[Recorded data]
====
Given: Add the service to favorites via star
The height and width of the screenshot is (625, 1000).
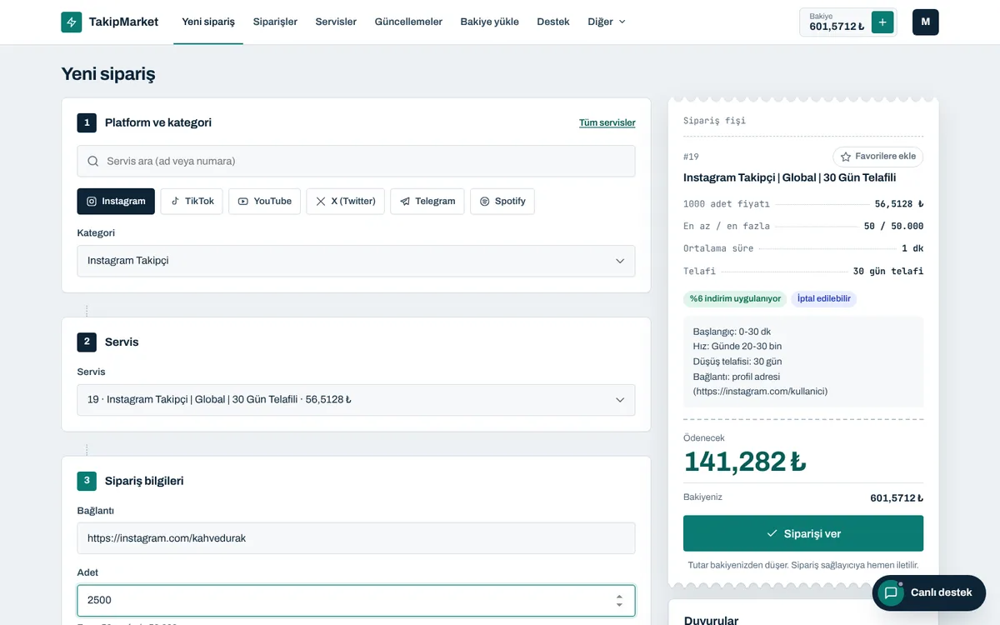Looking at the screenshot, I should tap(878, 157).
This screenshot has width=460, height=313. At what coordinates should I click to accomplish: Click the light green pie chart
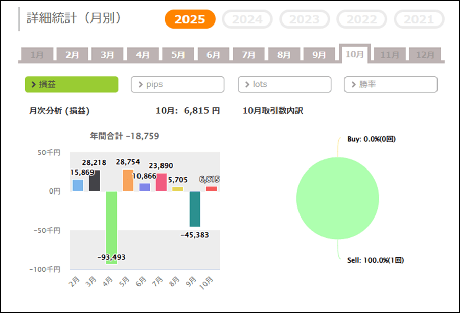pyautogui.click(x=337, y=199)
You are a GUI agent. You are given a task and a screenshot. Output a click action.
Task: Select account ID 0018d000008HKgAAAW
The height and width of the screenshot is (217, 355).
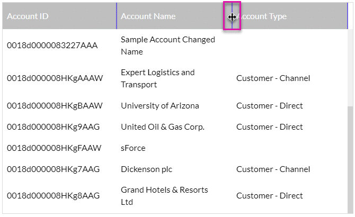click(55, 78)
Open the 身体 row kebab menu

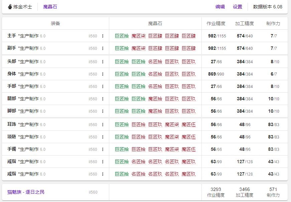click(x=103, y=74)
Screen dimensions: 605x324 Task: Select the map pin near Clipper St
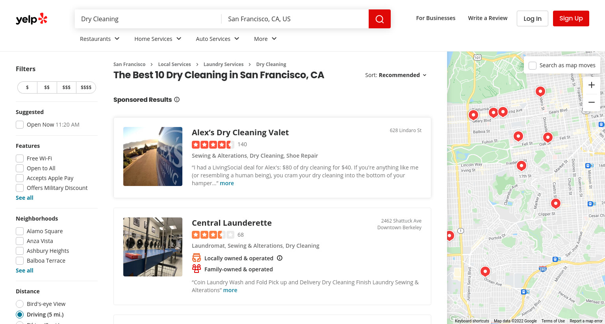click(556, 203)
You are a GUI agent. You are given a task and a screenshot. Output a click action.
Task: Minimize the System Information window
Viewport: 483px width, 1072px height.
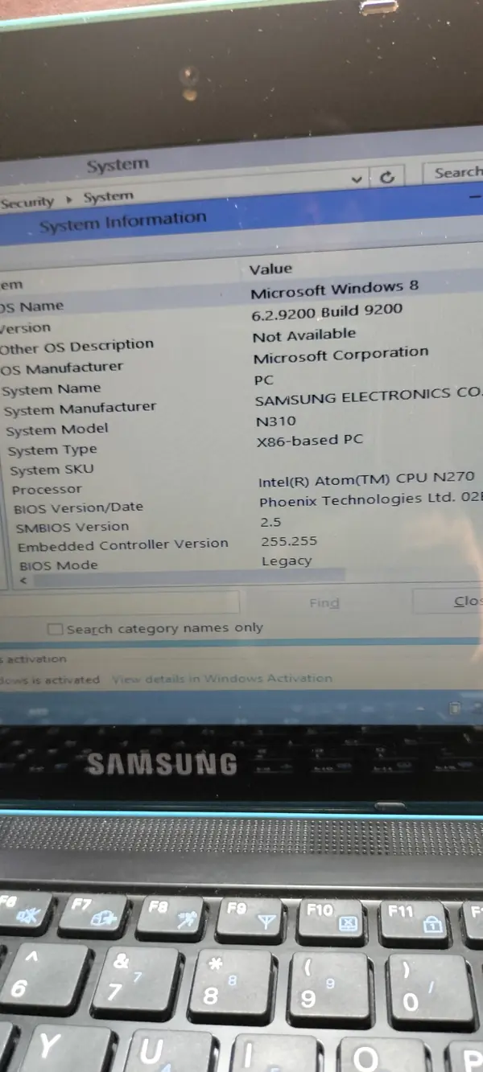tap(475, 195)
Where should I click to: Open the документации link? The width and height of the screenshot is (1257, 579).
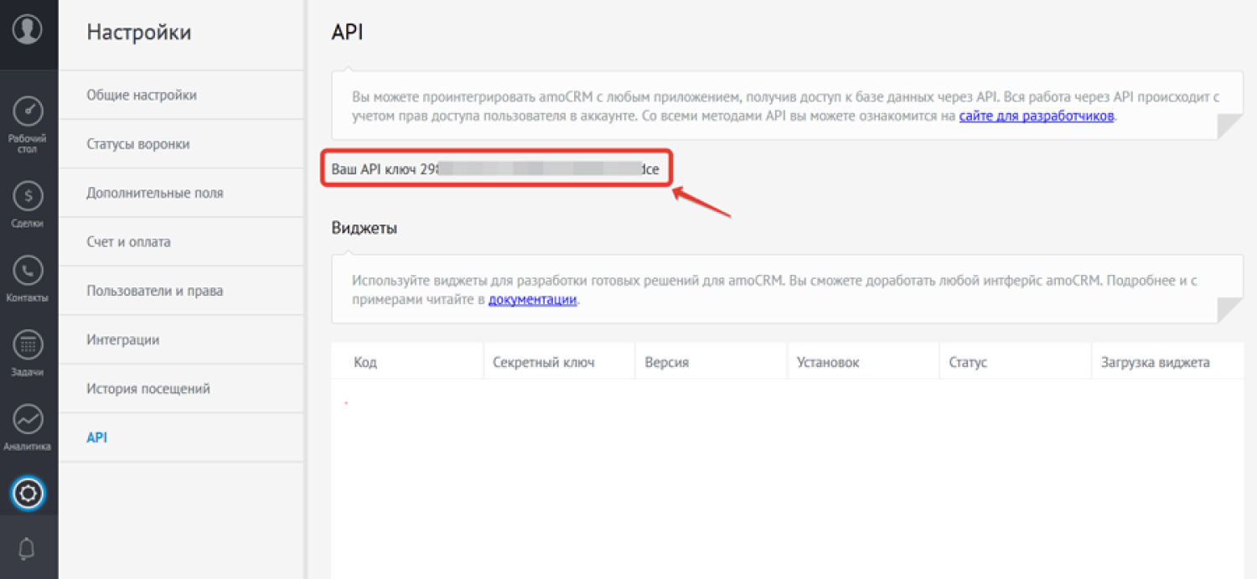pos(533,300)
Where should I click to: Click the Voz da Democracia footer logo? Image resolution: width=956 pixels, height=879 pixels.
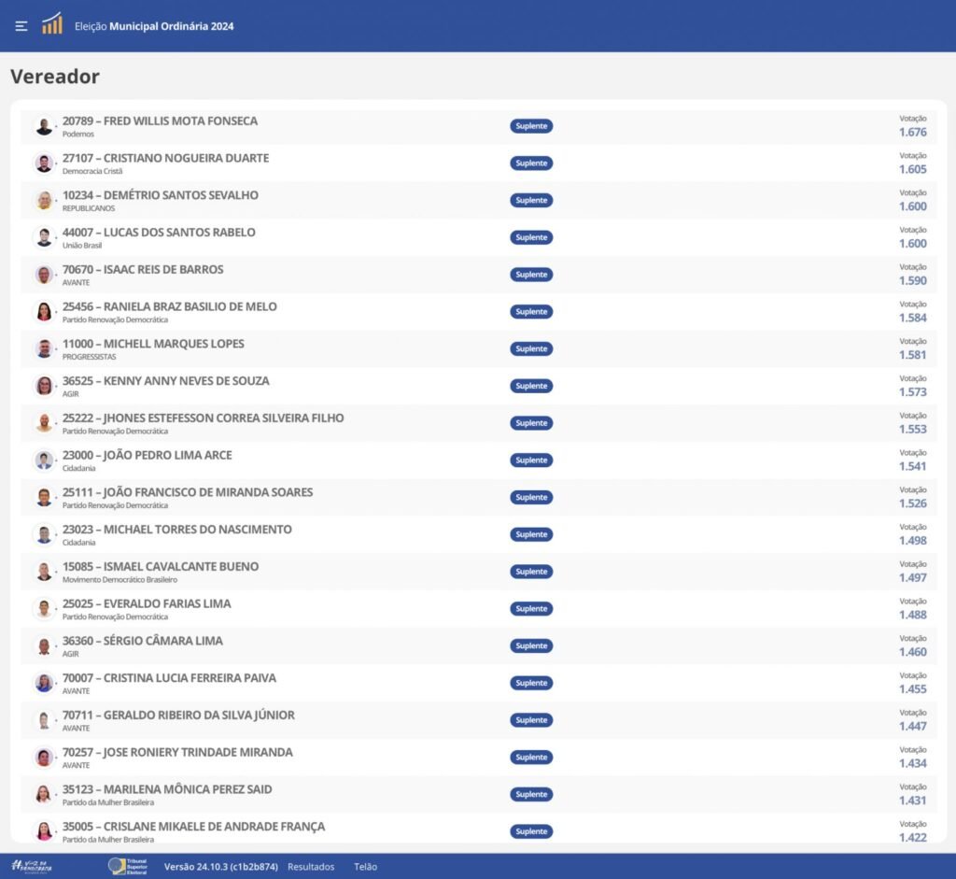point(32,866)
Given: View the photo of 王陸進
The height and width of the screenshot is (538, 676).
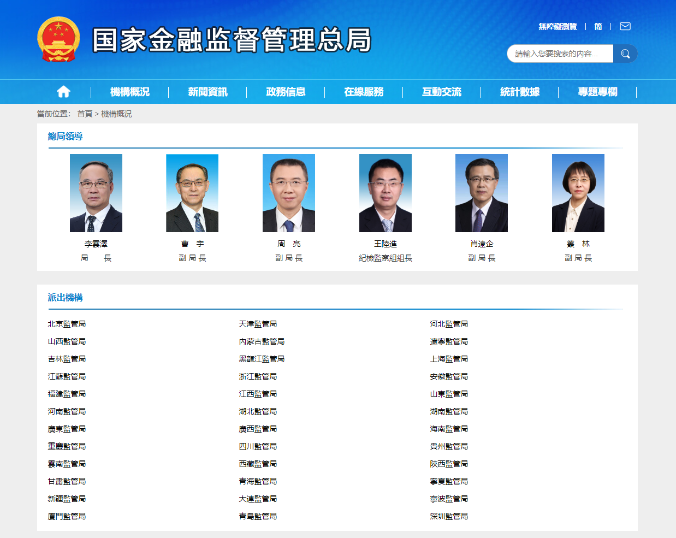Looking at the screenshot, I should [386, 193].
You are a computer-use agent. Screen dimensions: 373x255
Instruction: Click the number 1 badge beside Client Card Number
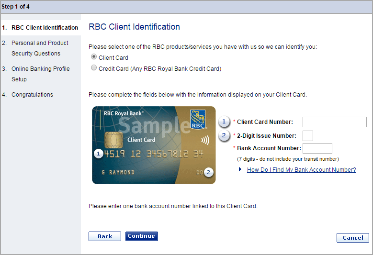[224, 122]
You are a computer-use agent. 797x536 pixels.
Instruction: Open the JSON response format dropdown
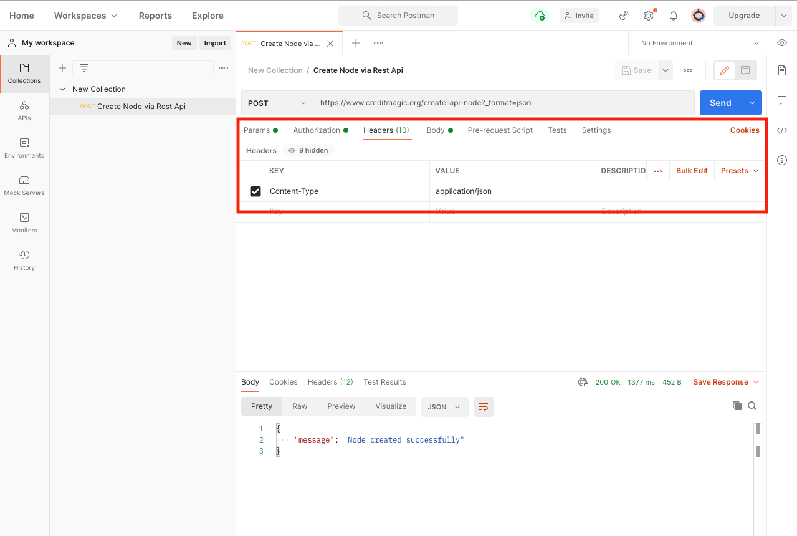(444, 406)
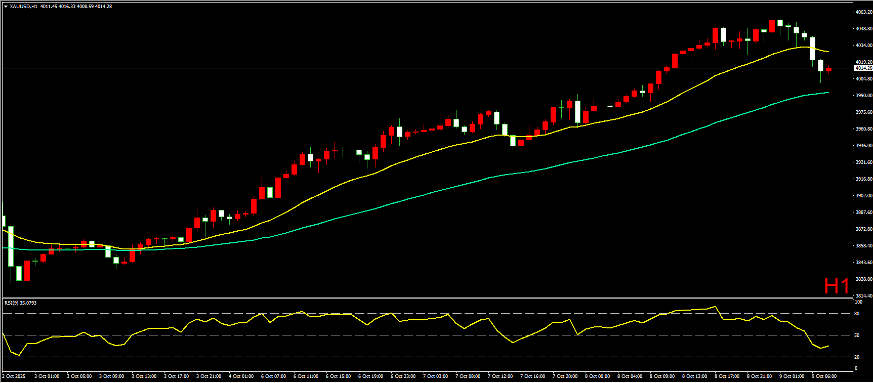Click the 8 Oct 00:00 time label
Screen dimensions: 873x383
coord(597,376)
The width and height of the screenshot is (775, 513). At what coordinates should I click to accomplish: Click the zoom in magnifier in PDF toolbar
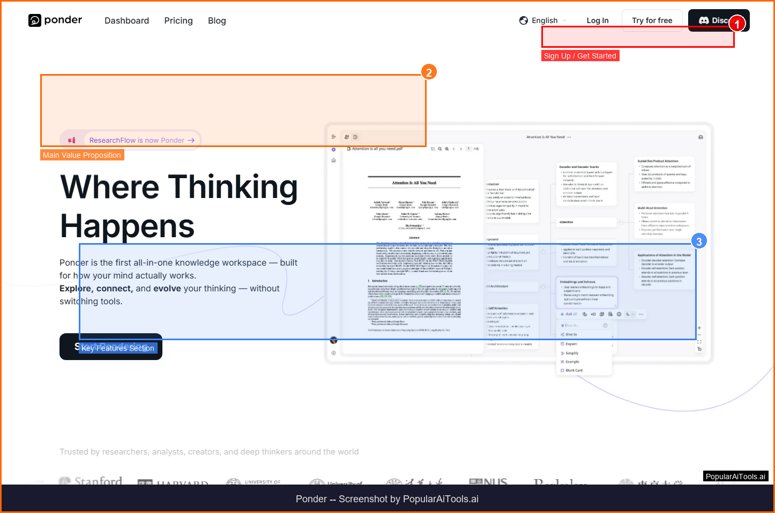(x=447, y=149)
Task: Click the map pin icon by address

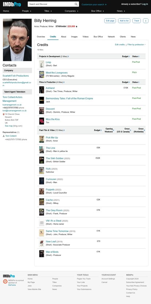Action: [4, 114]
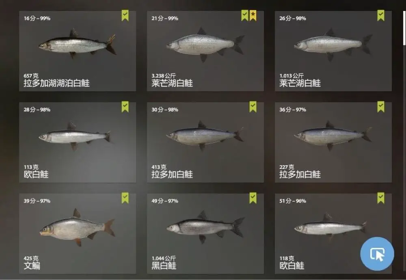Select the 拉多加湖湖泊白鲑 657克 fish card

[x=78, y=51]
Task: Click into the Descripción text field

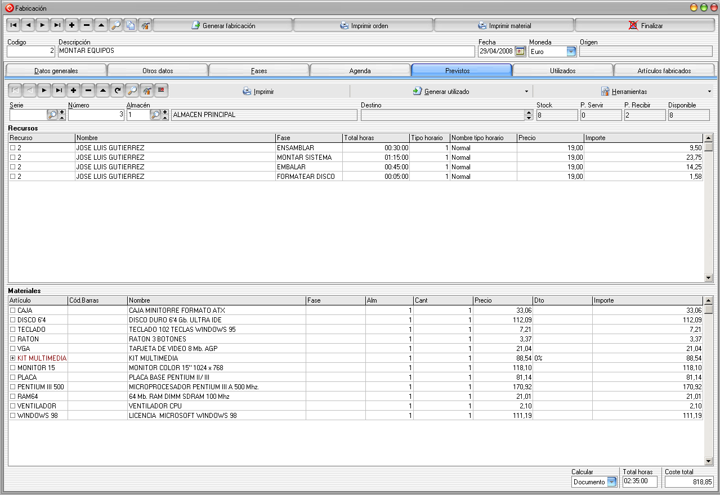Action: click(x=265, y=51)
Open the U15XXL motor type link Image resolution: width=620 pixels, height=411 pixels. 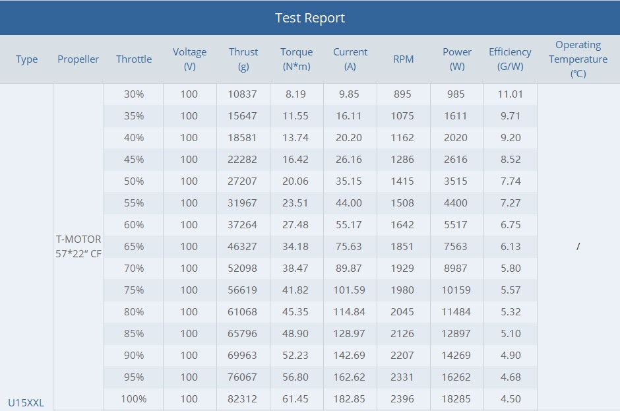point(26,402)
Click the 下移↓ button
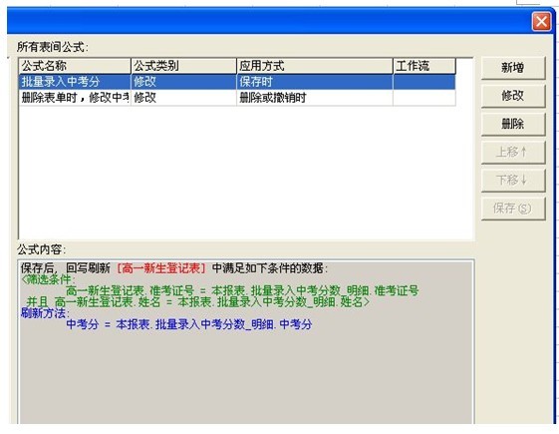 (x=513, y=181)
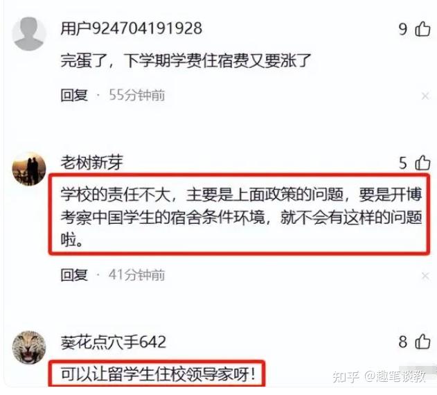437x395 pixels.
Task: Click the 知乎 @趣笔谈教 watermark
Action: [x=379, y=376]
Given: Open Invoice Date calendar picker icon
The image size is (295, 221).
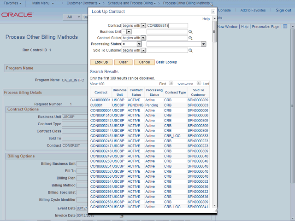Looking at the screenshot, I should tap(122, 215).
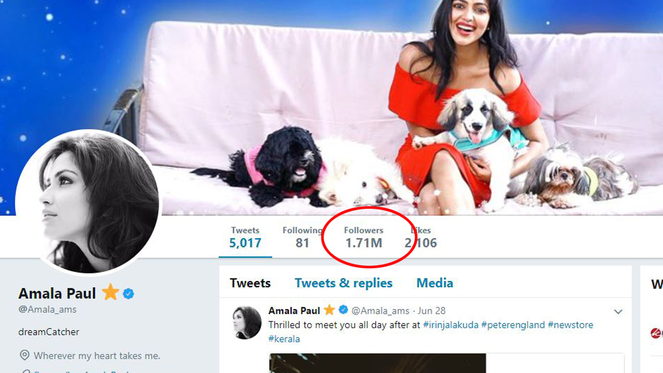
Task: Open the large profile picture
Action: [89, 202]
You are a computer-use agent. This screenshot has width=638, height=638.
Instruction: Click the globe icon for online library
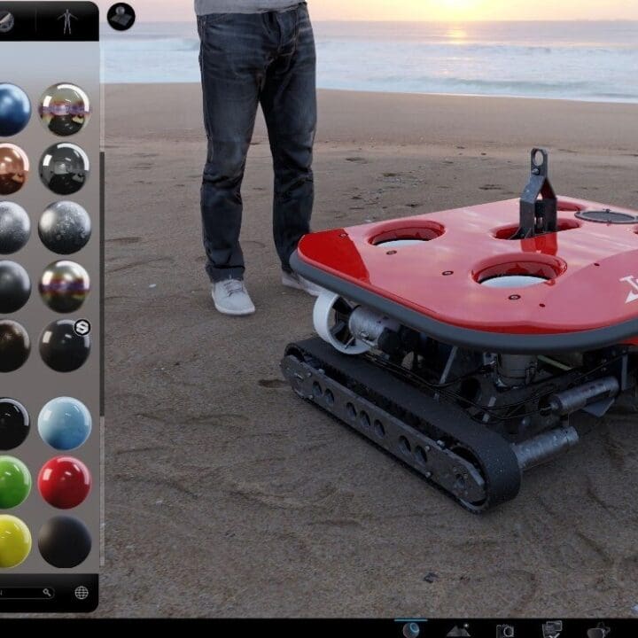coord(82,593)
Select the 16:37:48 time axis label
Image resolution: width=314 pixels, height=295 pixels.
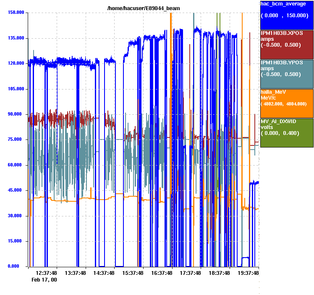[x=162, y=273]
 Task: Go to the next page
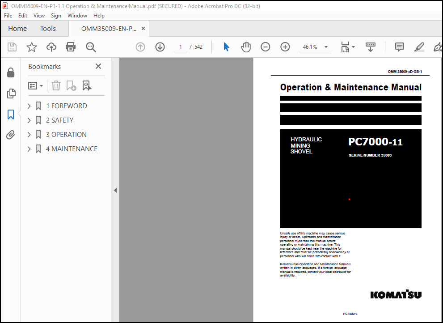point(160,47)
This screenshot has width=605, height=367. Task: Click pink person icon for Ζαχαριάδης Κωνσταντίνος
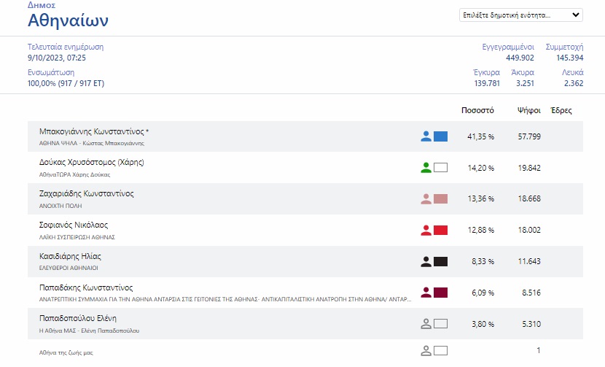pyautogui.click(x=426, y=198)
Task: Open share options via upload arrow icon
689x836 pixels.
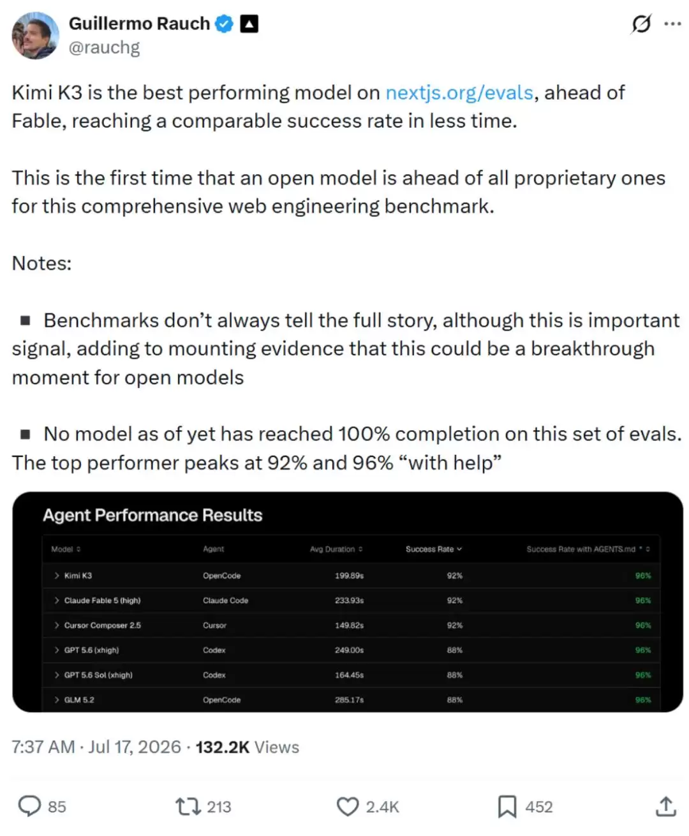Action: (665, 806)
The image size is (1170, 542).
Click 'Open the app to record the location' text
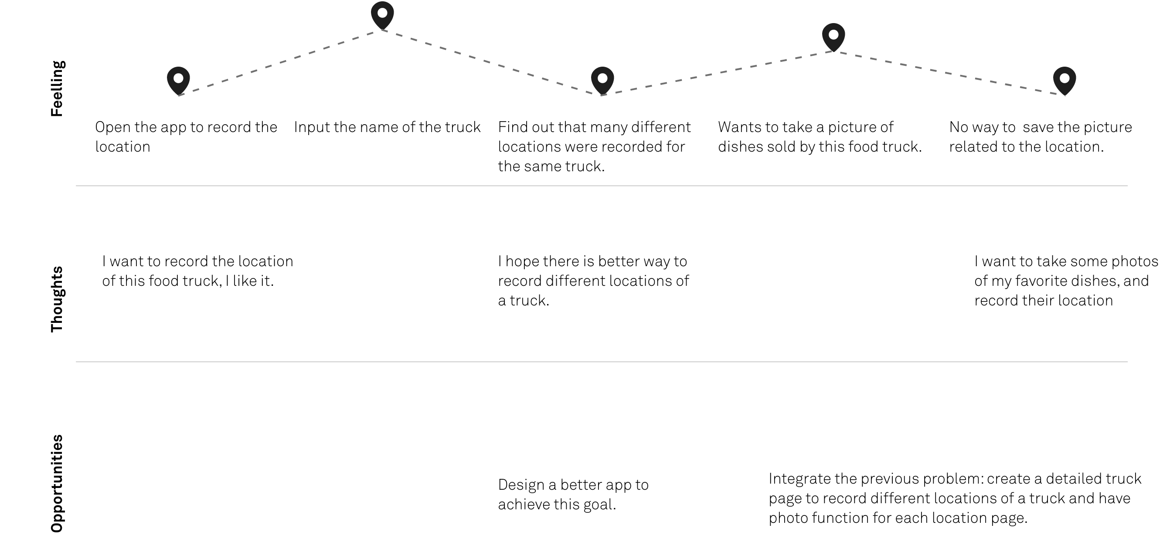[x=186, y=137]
====
What the task asks: Select all lines with the word "computer" from the entries above.

Problem solution:
You are a computer-use agent. Screen dimensions: 373x255
You are a computer-use agent. 797x536 pixels.
You are a computer-use agent. This screenshot has width=638, height=638.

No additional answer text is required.